Our study had several limitations. First, the risks of bias in the investigated studies were not low because of the existence of non-prospective study design, inconsistent diagnostic cutoff values, and mixed patient populations. Second, the serum albumin level has been considered as a factor of diuretic resistance based on early experimental data [59], and recent studies have shown that the co-administration of albumin and loop diuretics might transiently increase urine water and sodium excretion [60, 61]. However, we did not have information about the serum albumin level in most studies and whether loop diuretics were co-administered with albumin in the enrolled studies. Third, the indications for RRT initiation were not precisely reported in most studies. Further prospective studies with standard RRT initiation protocol are needed for further evaluation the ability of FST for RRT prediction. Due to the lack of large prospective studies meeting our criteria for inclusion, the total number of enrolled patients was relatively small. Two completed but not published trial (NCT02730117, NCT04215419) and another ongoing trial (NCT 01275729) were identified in the process of systematic research.
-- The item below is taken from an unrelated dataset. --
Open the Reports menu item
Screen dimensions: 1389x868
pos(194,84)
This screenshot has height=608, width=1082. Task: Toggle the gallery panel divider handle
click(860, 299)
Further results from these larger clinical studies are required in the future for validation the diagnostic role of FST in AKI severity.

Conclusion

In conclusion, FST non-responsiveness has a good predictive ability for AKI progression. The diagnostic performance of FST for RRT prediction is suboptimal and is better in early AKI population. Further trials with larger sample sizes with a high-quality study design are warranted to clarify the benefit of FST in the clinical setting.